Advertisement

A change of clothes, like a change of place, mutes the angel voice of self-restraint. : Hi, Ho Come to the Chaos

Share

Among the achievements of England’s Renaissance during the 16th Century, in addi tion to the first use of carrier pigeons and the proliferation of Italian cooking, was the licensing of ale houses and taverns on the British Isles.

This occurred in 1551 and initiated an age of debauchery which has long outlasted periods of lesser social impact, including brief epochs of peace and sobriety.

Its contribution to the American culture has been so important, in fact, that once a year for the past 23 years we have paused to honor the visionaries who first bellied up to the bar and spoke those ringing words: “ ‘Alf a pint, m’luv.”

Advertisement

The observance is called the Renaissance Pleasure Faire.

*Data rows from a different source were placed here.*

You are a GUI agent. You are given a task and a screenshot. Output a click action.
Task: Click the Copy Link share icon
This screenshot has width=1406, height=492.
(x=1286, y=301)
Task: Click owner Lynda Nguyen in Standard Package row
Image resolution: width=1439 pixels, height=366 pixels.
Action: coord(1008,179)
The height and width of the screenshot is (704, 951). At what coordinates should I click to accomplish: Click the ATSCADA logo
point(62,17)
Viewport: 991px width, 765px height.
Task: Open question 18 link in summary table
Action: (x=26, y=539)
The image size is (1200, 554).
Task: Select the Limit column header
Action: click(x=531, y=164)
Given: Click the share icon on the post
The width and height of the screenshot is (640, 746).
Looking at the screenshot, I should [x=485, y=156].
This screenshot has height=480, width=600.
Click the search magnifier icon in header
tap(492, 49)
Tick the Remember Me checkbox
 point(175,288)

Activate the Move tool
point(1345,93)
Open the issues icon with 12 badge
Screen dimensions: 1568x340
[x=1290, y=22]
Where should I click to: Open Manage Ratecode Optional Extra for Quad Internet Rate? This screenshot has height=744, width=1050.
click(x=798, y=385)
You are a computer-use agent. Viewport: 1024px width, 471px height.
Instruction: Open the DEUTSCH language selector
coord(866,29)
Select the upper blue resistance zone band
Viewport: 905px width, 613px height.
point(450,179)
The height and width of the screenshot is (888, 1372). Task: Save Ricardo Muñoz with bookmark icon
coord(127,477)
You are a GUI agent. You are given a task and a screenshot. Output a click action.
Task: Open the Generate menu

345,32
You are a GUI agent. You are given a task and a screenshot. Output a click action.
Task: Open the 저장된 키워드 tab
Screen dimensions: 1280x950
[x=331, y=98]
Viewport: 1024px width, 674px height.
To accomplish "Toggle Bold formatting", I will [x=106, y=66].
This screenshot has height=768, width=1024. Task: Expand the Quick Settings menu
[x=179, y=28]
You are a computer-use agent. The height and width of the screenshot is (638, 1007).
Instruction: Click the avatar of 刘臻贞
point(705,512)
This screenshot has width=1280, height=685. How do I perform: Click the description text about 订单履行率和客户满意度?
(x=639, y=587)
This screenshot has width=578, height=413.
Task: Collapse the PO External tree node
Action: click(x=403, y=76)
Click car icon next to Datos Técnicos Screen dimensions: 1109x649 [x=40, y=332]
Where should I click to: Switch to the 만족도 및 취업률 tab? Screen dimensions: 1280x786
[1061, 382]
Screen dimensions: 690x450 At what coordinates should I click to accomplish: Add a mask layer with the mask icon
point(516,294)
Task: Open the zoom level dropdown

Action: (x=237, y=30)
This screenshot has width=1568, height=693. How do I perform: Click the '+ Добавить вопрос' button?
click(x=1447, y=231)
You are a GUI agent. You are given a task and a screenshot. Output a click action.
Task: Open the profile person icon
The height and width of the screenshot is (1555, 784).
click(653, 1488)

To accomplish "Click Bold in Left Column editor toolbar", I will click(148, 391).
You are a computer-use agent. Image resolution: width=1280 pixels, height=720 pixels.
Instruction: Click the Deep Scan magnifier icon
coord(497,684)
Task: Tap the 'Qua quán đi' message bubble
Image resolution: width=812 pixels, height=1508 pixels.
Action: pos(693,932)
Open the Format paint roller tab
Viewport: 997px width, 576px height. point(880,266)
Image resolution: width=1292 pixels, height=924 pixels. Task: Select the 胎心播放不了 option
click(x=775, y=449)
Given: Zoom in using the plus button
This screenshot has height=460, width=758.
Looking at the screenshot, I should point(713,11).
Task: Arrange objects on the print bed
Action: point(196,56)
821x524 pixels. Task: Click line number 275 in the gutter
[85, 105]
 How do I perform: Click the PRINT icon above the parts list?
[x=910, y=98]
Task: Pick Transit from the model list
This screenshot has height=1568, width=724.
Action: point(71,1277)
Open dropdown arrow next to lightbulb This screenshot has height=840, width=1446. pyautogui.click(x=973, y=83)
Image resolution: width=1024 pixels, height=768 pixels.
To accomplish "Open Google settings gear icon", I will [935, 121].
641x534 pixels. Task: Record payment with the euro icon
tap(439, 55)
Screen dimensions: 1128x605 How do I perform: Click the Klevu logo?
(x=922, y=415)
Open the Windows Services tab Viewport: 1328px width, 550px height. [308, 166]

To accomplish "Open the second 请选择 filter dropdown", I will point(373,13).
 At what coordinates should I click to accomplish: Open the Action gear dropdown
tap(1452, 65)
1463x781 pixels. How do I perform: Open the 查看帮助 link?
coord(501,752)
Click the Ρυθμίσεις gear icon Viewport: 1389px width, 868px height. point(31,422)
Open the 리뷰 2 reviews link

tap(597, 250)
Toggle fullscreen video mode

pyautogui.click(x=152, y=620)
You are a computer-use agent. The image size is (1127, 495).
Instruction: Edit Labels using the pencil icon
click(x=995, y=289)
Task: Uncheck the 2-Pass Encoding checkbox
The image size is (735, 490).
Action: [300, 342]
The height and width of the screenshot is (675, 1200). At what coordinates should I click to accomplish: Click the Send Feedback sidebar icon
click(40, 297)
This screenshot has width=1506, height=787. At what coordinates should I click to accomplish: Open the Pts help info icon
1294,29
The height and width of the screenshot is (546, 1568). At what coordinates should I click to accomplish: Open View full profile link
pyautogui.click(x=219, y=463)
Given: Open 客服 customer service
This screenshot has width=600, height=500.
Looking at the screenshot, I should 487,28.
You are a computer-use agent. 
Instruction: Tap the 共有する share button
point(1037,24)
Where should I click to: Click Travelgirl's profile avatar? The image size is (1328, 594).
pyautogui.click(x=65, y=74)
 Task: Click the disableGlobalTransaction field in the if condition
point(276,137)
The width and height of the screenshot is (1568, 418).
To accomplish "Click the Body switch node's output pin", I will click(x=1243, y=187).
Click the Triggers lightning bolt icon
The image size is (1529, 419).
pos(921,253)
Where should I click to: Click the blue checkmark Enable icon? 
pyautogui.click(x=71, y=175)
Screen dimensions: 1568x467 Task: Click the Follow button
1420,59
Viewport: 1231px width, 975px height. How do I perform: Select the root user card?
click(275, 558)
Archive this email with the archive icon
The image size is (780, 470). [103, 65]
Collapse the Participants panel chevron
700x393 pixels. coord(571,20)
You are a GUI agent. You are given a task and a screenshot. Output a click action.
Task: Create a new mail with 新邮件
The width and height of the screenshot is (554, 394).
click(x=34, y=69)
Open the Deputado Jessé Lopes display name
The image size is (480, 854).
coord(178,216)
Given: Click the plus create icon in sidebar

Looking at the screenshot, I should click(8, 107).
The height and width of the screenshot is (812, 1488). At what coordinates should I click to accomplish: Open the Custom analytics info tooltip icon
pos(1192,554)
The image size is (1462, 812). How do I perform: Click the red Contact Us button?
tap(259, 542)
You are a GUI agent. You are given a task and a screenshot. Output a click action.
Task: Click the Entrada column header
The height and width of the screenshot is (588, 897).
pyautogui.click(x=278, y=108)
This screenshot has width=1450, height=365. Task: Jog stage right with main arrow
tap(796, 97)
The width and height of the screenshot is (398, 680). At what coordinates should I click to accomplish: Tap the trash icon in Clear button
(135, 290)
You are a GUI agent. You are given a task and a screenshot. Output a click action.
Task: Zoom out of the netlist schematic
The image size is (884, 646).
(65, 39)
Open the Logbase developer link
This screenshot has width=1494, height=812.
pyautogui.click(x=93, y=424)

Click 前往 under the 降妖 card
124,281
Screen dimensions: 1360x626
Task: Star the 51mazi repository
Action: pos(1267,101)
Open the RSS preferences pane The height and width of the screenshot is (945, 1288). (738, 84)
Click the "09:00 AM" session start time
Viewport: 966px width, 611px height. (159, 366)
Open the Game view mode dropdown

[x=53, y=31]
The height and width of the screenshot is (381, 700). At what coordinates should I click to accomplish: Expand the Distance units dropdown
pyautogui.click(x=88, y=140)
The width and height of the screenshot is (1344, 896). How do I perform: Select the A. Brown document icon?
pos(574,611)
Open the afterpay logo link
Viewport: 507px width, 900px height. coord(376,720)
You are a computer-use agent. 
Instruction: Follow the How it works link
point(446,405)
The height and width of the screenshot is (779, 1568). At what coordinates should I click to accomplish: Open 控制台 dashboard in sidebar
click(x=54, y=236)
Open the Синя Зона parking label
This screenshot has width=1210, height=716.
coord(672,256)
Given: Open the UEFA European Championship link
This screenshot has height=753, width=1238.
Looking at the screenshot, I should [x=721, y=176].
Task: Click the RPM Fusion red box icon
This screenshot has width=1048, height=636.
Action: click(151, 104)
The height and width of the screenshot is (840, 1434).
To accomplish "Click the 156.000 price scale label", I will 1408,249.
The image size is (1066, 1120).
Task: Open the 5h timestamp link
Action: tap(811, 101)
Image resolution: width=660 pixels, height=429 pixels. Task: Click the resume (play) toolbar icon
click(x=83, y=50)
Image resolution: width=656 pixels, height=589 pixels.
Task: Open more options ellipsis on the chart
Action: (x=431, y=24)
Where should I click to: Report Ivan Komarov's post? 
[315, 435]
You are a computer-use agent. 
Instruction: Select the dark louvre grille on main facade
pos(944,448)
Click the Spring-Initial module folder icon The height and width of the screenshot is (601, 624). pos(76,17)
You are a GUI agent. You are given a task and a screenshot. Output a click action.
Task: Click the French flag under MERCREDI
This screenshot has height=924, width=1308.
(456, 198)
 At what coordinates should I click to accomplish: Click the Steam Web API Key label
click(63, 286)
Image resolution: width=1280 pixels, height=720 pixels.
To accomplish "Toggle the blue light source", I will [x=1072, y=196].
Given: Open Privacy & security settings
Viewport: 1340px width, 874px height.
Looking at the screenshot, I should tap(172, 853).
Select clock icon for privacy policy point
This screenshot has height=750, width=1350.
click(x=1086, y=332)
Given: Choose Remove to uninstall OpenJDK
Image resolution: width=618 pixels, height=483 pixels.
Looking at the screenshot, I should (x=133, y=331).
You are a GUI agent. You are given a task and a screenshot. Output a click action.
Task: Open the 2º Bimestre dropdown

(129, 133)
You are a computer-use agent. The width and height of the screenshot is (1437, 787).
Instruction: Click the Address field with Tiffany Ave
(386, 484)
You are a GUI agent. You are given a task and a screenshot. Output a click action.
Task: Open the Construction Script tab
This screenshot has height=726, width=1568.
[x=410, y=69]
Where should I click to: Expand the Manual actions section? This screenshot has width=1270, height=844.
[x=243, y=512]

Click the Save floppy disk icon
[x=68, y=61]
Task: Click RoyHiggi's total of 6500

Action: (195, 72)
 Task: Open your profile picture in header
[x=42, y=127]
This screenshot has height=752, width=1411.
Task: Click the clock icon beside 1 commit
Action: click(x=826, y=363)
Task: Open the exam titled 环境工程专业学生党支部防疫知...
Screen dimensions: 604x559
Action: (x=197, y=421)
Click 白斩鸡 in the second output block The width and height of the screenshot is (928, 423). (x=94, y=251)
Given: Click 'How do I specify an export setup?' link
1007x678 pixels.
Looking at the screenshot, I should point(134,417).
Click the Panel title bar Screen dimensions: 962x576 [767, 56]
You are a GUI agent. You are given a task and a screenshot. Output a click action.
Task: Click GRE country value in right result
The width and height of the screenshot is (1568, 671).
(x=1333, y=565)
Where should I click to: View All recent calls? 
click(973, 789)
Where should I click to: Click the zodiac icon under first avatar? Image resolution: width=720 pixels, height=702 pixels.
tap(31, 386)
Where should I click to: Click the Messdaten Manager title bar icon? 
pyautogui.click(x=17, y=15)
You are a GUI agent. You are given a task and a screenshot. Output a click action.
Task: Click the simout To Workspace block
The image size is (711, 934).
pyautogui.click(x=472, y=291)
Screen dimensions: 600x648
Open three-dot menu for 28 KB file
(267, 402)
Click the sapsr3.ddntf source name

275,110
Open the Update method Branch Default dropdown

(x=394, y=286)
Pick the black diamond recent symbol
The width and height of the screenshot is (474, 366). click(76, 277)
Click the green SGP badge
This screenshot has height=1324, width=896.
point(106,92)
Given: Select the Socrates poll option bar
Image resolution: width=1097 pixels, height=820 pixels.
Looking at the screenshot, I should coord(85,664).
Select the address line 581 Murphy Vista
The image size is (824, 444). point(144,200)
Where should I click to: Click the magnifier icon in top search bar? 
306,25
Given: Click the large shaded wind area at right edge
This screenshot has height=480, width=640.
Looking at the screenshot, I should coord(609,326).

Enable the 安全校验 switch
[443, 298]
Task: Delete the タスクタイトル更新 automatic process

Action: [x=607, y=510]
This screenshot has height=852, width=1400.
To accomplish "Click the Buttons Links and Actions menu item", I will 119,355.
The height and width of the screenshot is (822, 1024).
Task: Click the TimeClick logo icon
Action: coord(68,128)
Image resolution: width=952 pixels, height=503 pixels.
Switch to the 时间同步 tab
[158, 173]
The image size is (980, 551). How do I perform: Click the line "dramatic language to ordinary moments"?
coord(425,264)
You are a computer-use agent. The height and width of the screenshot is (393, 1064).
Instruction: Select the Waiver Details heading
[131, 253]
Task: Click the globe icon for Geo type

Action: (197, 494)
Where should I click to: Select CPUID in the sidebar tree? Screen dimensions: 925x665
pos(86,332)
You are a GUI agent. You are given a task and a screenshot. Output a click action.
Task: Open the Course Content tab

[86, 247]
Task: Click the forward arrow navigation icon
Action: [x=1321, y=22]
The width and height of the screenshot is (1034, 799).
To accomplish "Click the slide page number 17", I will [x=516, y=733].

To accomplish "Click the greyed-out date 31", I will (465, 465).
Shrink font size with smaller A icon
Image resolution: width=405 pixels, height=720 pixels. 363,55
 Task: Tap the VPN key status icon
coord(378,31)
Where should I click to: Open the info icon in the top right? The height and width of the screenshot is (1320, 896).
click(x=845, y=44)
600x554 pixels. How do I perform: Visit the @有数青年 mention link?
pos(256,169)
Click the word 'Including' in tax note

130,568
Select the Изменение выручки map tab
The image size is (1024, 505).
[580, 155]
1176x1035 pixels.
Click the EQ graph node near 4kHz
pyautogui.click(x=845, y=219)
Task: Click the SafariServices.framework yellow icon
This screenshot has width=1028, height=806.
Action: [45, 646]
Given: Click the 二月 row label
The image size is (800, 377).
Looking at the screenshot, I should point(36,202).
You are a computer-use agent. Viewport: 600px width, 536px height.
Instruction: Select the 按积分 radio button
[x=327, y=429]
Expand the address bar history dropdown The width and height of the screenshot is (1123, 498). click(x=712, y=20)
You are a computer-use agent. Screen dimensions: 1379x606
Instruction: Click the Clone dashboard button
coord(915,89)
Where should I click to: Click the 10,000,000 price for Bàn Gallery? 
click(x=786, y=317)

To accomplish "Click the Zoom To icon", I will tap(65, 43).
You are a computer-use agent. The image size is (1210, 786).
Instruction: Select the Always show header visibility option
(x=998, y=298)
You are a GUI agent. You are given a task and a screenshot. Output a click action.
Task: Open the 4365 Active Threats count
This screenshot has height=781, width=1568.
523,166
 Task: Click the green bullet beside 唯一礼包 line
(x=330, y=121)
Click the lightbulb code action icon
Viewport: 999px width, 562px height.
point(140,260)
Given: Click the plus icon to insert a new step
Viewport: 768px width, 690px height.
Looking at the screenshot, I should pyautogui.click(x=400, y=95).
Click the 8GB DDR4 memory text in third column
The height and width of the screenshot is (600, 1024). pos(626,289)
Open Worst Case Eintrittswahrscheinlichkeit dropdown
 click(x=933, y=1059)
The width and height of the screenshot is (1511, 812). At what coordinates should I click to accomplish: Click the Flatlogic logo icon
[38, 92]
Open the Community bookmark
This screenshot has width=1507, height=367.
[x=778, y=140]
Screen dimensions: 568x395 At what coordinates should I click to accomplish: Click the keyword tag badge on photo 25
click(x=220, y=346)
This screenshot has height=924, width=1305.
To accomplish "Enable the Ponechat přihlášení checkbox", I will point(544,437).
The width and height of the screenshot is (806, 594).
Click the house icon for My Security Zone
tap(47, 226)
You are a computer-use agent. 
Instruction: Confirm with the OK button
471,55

I spent a good part of my life on Sunday along with 25,000 others elbowing my way through crowds and staring into faces greased by turkey legs and beef ribs in order to participate in what we Southern Californians regard as homage to the Elizabethans.

I shopped for overpriced pottery, studied overpriced leather, purchased an overpriced walking stick and stood in lines that reached from here to the Tower of London in order to achieve the simple pleasure of a cold drink.

But that wasn’t the Renaissance Faire. The real Faire consisted of high-spirited young people, the essential decency of their nature masked by costumes and their senses dulled by beer and sun, gamboling down the dusty trails and bouncing off the dusty crowds.

They communicated in bellows, much as certain types of forest mammals, and when they were not thus involved they pursued fair wench, excuse me faire wench, in order to share in the historical nature of the celebration.

One young man in black leather kept shouting, “Everybody get naked,” a suggestion, I am pleased to say, no one saw fit to honor.

However, I did calculate that of those in costume, probably 40% had their hands at one time or another on a behind other than their own. The figure went up as the day wore on.

Something happens to people when they don costumes. In shedding their everyday clothes they also shed whatever inhibitions keep them, as it were, chained to the bedpost of civilized behavior. They run amok.

Advertisement

We like nothing better in L.A. than to dress up, an inclination that can be traced to film’s enhancement of masked emotions and costumed relationships. A change of clothes, like a change of place, mutes the angel voice of self-restraint. We aren’t responsible for what emerges when the devil runs free.

As a result, a high percentage of the Faire’s spectators, as well as its participants, garbed themselves Sunday in costumes ranging from rawhide loincloths to layers of finery meant to remind us that decolletage was also a gift of the Renaissance.

I don’t know what the loincloths were supposed to signify. Possibly that America was still peopled by Indians while in England they were refining the orgy.

A good many of the women who were not costumed did, however, acknowledge the occasion by wearing see-through blouses and French-cut shorts. One was poured into a leotard adorned with bird feathers from head to toe and, when noticed, accommodated by strutting about the premises like a chicken. It was that kind of day.

However, I don’t want to leave you with the impression that the Faire’s only attractions were roving bands of bellowing young drunks and half-naked wenches afire with new and imaginative ways to celebrate the birth of debauchery in 1551.

Little babies in their strollers seemed content not to drink beer or engage in social foreplay, and old men sat quietly on hay bales in the shade pondering the misfortune of being old at a time in the sexual revolution when sex seemed to be winning.

Advertisement

The merchants, of course, were there to sell, which is what most fairs are all about in the first place, and couldn’t care less about the behavior or the dress standards of the crowd, so long as they did not impede on the cash flow or block the way to the credit card imprint machine.

The Renaissance Faire probably manifests more imagination than most similar celebrations, which is why tens of thousands come each year to the rolling countryside of Agoura Hills. The organized entertainment is often well done if you lean toward foot-stomping and high-stepping, and some of the music has a compelling, haunting quality.

It’s just too bad that the whole thing has taken on the aura of an Elizabethan happy hour, with all of a happy hour’s attendant unpleasantries, but I guess that’s what happens when fun becomes a desperate quest rather than an easy adjunct.

There will be about 50,000 of you at the Faire on Memorial Day weekend. But, since my vision of hell is being anywhere out of the house on a three-day weekend, you’ll have to survive without me.

Grab what you can, drink what you find and let the devil take tomorrow. He’ll be the one in black leather, bellowing for everyone to get naked.